Cao says she worries that analyzing the issue of gender imbalance may devolve into perpetuating stereotypes about gender roles. But Hannah Riley Bowles, an associate professor at the Kennedy School who studies gender and leadership, says that research has exposed the influence of generalizations about gender in elections. According to Bowles, the door-to-door technique that Cao, Fabrizio, and Zhu have found successful requires candidates to be “self-promoters”—a trait that people generally find “socially unattractive” in women, she adds.
“We don’t like it when women say, ‘I should do this because I’m smart and political,’” Bowles says.
NOT A CERTAIN “TYPE”
When she first arrived at Harvard, Cao—the only woman currently running for UC president or vice president—says she initially decided to abandon her high school commitment to student government, thinking the UC just wasn’t the right fit for her.
“In my naive freshman head, I thought the people who run for the UC at Harvard are the future senators and super-intense people,” Cao says.
Because there are few visible women in student and even national government leadership positions, Marine says she worries that a lack of role models prevents undergraduate women from seeing themselves as viable candidates. Both Fabrizio and Cao say they needed encouragement from peers and UC leaders before they felt ready to be on the UC ballot.
According to Bowles, the phenomenon of even the most qualified women candidates shying away from the public arena is pervasive in politics. In fact, Bowles adds, the average woman is less likely to run for office than an equally qualified man, given the social pressures on women candidates. But there might be a simple solution to reversing the problem for the UC: simply asking every Council member to approach two or three women as potential candidates could ease women’s anxiety about running for leadership positions, Bowles says.

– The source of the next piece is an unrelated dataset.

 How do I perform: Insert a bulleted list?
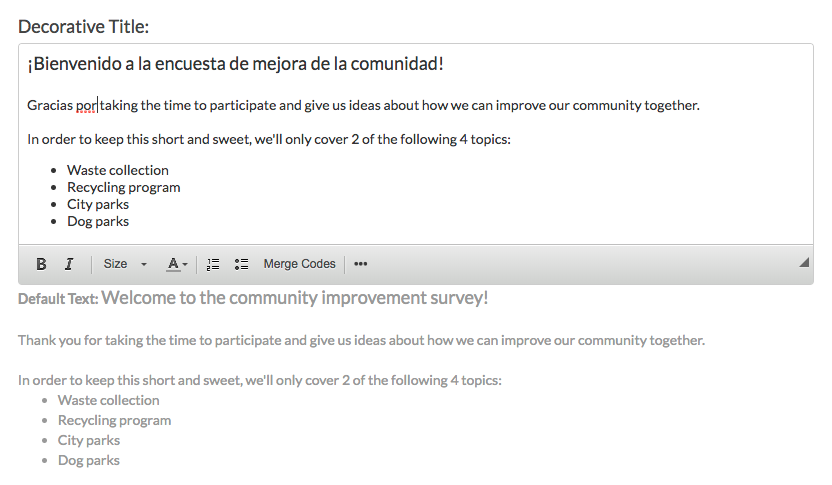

“It’s more risky for women than men to put themselves out there and self-promote,” Bowles says. “When a woman gets asked to run, she can say that [she is] running because of other people. The biggest bang for your buck is asking women to run.”
THINKING STRATEGICALLY
This fall’s UC election is not the first time Council leadership has worked to amend gender imbalance. For the past few years, the UC has tried to encourage women to run by hosting campaign workshops at the Women’s Center.
According to UC Vice President Eric N. Hysen ’11, the Council has recently taken additional measures to address the problem. Last month, Council leaders organized a meeting with active members of the Women’s Center to discuss skewed gender representation. Cao says that the Council will consider the proposals that came out of the meeting, which include actively recruiting women to run for the Council and hosting workshops on effective campaigning for women.
Fabrizio adds that the UC will also target women to run in special elections to fill open seats and as upperclassman candidates in House elections—both of which, for freshmen, take place after the pressures of being new to Harvard dissipates. Already this year, one new woman has joined the Council through a special election victory.
“I think this year is an especially stark reminder that we can’t just offer one campaign workshop in the Women’s Center and think that will solve it,” Marine says. “We are starting to think strategically.”